**PROBLEM STATEMENT**
Return exactly those lines of the material below that fall between the line holding "Böhmisches Niederland (110, 311)" and the line holding "行銷│大數據 (581, 783)", inclusive.
Segment Open
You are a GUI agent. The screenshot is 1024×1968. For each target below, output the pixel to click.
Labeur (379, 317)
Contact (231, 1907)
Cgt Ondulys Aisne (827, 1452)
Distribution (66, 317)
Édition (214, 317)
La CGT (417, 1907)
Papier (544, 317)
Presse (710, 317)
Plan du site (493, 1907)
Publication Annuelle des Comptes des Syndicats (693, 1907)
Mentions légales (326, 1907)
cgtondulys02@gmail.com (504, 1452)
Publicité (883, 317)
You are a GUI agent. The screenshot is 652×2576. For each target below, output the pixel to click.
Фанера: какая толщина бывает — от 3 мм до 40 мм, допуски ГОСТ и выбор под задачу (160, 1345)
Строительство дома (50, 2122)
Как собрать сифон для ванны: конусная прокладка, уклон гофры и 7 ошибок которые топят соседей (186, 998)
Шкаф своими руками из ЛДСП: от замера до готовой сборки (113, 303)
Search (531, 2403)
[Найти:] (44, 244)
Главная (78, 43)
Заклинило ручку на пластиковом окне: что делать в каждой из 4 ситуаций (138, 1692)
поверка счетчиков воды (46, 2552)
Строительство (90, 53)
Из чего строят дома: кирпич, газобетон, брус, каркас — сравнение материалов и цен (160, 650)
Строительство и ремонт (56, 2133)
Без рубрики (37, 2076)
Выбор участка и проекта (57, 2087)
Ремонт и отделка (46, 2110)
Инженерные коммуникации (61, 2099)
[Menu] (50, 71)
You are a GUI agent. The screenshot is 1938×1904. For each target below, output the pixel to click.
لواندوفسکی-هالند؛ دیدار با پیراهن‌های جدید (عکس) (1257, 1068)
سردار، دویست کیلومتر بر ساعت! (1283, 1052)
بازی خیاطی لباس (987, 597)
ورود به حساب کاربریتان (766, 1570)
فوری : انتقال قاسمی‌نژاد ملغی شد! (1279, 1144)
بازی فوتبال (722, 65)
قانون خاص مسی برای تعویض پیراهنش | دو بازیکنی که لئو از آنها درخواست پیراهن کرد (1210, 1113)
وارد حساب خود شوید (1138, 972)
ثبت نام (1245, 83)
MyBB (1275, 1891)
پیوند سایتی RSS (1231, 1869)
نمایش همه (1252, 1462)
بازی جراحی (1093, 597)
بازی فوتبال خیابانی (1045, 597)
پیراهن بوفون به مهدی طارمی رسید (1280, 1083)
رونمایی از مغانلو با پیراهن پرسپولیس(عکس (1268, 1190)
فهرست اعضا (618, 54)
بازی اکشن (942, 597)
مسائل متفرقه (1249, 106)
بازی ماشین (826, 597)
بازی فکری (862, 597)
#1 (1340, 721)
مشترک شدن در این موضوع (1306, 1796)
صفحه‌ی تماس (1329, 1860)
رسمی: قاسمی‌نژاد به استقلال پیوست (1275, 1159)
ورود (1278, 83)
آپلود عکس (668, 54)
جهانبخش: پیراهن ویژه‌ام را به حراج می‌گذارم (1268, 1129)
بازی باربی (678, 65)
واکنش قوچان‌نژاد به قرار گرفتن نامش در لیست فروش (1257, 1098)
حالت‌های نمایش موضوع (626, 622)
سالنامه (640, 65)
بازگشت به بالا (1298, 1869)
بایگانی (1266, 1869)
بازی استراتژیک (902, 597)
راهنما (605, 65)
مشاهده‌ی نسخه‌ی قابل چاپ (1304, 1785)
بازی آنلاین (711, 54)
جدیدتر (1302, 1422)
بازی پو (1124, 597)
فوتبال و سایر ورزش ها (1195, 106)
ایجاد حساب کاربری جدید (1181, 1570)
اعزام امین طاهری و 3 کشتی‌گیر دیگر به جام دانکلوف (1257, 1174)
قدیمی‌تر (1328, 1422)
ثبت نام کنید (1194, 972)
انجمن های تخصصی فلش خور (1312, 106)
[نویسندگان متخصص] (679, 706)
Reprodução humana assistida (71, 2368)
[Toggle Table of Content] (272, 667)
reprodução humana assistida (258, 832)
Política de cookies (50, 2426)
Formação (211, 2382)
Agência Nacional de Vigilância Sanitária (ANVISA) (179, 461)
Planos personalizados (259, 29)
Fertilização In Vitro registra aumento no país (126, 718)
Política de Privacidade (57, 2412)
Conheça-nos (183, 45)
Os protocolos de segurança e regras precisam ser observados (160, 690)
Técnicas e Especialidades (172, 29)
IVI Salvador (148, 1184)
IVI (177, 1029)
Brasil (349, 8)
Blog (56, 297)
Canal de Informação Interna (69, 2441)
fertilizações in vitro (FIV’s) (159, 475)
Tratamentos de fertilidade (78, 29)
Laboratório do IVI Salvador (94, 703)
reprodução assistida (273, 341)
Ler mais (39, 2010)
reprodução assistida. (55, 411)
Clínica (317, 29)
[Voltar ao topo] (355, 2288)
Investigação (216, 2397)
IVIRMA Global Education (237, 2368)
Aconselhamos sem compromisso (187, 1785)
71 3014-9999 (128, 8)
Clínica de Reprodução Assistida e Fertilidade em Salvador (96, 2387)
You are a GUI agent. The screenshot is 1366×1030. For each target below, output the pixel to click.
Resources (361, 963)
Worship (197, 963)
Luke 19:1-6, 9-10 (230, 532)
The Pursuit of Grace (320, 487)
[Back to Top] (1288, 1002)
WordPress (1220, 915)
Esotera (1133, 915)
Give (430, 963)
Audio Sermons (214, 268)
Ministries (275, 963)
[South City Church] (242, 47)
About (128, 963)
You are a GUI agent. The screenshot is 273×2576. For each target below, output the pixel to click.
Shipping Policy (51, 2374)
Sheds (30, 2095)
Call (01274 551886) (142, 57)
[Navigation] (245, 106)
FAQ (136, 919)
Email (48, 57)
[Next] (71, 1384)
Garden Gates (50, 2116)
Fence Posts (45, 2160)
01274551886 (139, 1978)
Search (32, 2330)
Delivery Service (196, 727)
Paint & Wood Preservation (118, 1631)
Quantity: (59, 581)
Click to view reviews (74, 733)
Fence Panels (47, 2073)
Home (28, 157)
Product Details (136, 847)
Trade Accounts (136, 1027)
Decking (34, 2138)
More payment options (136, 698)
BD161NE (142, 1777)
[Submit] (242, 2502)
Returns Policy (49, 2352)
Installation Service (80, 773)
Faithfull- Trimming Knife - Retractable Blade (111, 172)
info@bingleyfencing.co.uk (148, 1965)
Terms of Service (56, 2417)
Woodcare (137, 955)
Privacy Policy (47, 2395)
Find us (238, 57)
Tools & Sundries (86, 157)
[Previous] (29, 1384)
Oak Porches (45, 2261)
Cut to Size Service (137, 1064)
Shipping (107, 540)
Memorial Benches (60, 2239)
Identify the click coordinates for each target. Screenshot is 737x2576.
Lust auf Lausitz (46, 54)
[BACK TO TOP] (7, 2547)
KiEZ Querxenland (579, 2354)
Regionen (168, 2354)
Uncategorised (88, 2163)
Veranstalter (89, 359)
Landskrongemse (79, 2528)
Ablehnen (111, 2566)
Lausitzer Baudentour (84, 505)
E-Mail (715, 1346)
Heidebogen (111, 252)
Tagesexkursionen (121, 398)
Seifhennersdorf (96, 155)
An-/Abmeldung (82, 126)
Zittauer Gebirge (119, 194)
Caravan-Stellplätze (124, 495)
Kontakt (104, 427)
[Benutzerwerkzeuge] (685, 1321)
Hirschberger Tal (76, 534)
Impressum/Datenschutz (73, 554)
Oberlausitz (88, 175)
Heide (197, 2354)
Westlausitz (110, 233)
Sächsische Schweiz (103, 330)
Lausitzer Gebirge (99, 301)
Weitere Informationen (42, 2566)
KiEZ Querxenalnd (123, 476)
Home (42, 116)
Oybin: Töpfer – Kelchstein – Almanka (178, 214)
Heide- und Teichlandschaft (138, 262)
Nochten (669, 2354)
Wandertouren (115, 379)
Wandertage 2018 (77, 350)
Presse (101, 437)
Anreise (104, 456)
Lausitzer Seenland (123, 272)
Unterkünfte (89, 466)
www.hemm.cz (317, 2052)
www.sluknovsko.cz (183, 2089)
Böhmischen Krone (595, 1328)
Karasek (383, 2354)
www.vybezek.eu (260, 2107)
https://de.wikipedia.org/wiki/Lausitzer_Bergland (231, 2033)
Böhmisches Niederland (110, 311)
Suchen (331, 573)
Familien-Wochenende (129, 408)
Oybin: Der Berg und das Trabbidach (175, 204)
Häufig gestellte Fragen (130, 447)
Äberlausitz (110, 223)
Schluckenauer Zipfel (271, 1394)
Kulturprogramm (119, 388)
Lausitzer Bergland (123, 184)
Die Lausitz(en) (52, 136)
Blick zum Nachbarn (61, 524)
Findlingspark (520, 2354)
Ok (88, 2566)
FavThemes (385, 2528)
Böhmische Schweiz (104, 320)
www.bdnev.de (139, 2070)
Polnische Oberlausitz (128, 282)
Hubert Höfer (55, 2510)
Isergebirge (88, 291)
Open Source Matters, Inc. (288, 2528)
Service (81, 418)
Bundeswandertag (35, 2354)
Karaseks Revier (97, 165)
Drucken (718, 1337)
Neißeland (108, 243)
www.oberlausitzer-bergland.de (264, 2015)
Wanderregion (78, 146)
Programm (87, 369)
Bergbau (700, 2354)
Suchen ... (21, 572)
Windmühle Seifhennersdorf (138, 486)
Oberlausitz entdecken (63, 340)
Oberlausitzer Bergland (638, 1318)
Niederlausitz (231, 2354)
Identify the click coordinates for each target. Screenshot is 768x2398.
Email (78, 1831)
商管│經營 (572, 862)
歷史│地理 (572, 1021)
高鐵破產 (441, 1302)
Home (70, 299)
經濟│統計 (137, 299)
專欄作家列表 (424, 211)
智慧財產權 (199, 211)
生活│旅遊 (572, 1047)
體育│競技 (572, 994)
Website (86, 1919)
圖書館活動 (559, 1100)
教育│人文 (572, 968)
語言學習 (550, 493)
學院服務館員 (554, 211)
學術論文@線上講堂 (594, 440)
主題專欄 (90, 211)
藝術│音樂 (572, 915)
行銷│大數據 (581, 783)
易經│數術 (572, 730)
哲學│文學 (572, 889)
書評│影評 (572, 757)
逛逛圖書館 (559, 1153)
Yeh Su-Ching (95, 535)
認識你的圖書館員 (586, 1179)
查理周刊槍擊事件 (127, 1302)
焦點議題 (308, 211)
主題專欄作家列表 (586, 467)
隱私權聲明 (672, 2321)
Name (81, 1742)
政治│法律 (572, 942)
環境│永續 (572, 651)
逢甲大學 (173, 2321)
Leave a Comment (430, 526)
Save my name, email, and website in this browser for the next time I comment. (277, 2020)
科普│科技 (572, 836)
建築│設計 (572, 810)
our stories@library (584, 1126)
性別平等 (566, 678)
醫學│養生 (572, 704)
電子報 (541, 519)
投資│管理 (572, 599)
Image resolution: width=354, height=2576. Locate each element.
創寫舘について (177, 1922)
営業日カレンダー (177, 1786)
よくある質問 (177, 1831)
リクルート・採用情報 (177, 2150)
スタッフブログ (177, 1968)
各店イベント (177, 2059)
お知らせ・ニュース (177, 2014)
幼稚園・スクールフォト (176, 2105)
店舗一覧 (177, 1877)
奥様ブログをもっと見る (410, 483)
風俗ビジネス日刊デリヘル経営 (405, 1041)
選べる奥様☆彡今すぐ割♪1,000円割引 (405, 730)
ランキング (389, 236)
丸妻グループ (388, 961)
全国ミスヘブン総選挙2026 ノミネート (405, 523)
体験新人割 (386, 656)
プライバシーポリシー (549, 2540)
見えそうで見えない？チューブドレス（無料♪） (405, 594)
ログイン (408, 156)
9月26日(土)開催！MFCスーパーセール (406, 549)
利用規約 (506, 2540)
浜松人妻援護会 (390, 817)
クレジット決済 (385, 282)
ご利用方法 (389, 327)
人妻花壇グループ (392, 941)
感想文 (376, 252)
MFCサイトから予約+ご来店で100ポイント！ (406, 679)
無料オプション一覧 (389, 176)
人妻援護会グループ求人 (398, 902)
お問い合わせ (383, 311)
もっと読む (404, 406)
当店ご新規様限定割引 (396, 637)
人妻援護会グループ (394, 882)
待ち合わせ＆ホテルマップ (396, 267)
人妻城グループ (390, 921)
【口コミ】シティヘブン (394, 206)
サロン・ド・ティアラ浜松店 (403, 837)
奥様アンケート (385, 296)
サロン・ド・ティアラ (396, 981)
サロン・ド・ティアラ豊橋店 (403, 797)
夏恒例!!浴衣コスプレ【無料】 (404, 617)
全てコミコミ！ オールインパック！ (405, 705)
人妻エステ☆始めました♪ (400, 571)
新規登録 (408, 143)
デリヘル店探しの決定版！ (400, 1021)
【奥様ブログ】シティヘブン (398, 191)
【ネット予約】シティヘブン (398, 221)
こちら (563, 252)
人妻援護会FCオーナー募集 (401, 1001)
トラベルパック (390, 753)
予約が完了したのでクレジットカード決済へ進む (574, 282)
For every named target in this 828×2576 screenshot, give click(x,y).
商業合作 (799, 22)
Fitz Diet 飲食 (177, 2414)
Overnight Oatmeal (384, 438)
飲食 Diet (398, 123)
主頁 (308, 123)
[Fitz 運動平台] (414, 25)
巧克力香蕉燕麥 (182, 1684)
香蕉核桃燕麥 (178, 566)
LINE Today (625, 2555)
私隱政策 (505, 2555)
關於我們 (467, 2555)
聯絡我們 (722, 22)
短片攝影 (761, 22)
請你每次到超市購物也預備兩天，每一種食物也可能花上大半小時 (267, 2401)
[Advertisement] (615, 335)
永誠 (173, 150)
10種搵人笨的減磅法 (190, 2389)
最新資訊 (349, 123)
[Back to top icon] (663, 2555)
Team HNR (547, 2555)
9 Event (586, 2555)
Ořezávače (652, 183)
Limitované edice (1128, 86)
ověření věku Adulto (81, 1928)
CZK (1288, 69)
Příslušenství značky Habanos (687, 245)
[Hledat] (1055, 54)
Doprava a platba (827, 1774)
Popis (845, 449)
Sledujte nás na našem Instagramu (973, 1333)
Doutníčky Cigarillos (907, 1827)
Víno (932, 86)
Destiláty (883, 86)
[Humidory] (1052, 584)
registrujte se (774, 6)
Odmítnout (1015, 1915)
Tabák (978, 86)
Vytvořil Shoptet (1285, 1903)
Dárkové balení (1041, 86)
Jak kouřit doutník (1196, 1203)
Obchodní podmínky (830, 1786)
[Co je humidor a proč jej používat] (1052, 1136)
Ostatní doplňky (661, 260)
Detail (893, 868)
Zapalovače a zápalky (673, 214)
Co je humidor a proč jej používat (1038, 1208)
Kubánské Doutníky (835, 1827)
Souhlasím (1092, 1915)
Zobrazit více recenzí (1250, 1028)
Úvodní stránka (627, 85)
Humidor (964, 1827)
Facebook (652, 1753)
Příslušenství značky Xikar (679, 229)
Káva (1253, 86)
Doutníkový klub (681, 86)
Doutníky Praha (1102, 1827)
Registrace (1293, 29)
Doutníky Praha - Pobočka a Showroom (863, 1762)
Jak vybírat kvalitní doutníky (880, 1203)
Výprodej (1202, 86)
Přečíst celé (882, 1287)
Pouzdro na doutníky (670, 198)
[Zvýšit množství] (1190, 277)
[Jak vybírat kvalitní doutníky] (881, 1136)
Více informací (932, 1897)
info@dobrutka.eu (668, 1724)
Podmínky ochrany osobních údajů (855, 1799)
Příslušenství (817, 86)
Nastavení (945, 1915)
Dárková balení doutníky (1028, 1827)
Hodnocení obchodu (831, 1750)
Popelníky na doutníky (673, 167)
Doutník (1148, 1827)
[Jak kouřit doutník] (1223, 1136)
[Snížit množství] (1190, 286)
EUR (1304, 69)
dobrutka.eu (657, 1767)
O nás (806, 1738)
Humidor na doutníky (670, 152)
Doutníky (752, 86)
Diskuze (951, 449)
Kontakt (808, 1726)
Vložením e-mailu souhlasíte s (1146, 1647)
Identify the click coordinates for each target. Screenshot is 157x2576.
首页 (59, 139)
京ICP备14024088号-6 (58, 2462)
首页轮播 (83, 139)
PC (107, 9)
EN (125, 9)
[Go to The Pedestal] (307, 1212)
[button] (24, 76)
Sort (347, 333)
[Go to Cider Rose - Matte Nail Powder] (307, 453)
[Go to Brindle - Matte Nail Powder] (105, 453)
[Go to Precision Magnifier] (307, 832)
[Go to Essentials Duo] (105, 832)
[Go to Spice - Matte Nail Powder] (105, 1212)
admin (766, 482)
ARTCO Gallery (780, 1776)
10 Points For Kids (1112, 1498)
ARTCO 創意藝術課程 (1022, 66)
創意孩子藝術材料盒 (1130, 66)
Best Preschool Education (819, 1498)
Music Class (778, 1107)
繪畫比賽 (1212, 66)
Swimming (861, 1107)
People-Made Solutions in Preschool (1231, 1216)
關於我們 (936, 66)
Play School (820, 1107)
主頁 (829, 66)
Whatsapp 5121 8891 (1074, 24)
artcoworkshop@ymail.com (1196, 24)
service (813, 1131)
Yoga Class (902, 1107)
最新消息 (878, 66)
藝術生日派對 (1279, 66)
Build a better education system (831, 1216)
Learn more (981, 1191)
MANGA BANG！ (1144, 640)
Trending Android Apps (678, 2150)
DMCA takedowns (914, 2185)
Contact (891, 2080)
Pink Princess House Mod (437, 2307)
Segment Closed
**ANSWER SECTION**
Böhmisches Niederland (110, 311)
Suchen (331, 573)
Familien-Wochenende (129, 408)
Oybin: Der Berg und das Trabbidach (175, 204)
Häufig gestellte Fragen (130, 447)
Äberlausitz (110, 223)
Schluckenauer Zipfel (271, 1394)
Kulturprogramm (119, 388)
Lausitzer Bergland (123, 184)
Die Lausitz(en) (52, 136)
Blick zum Nachbarn (61, 524)
Findlingspark (520, 2354)
Ok (88, 2566)
FavThemes (385, 2528)
Böhmische Schweiz (104, 320)
www.bdnev.de (139, 2070)
Polnische Oberlausitz (128, 282)
Hubert Höfer (55, 2510)
Isergebirge (88, 291)
Open Source Matters, Inc. (288, 2528)
Service (81, 418)
Bundeswandertag (35, 2354)
Karaseks Revier (97, 165)
Drucken (718, 1337)
Neißeland (108, 243)
www.oberlausitzer-bergland.de (264, 2015)
Wanderregion (78, 146)
Programm (87, 369)
Bergbau (700, 2354)
Suchen ... (21, 572)
Windmühle Seifhennersdorf (138, 486)
Oberlausitz entdecken (63, 340)
Oberlausitzer Bergland (638, 1318)
Niederlausitz (231, 2354)
Identify the click coordinates for each target. Screenshot is 768x2398.
Email (78, 1831)
商管│經營 (572, 862)
歷史│地理 (572, 1021)
高鐵破產 (441, 1302)
Home (70, 299)
經濟│統計 (137, 299)
專欄作家列表 (424, 211)
智慧財產權 (199, 211)
生活│旅遊 (572, 1047)
體育│競技 (572, 994)
Website (86, 1919)
圖書館活動 (559, 1100)
教育│人文 (572, 968)
語言學習 (550, 493)
學院服務館員 (554, 211)
學術論文@線上講堂 (594, 440)
主題專欄 (90, 211)
藝術│音樂 (572, 915)
行銷│大數據 (581, 783)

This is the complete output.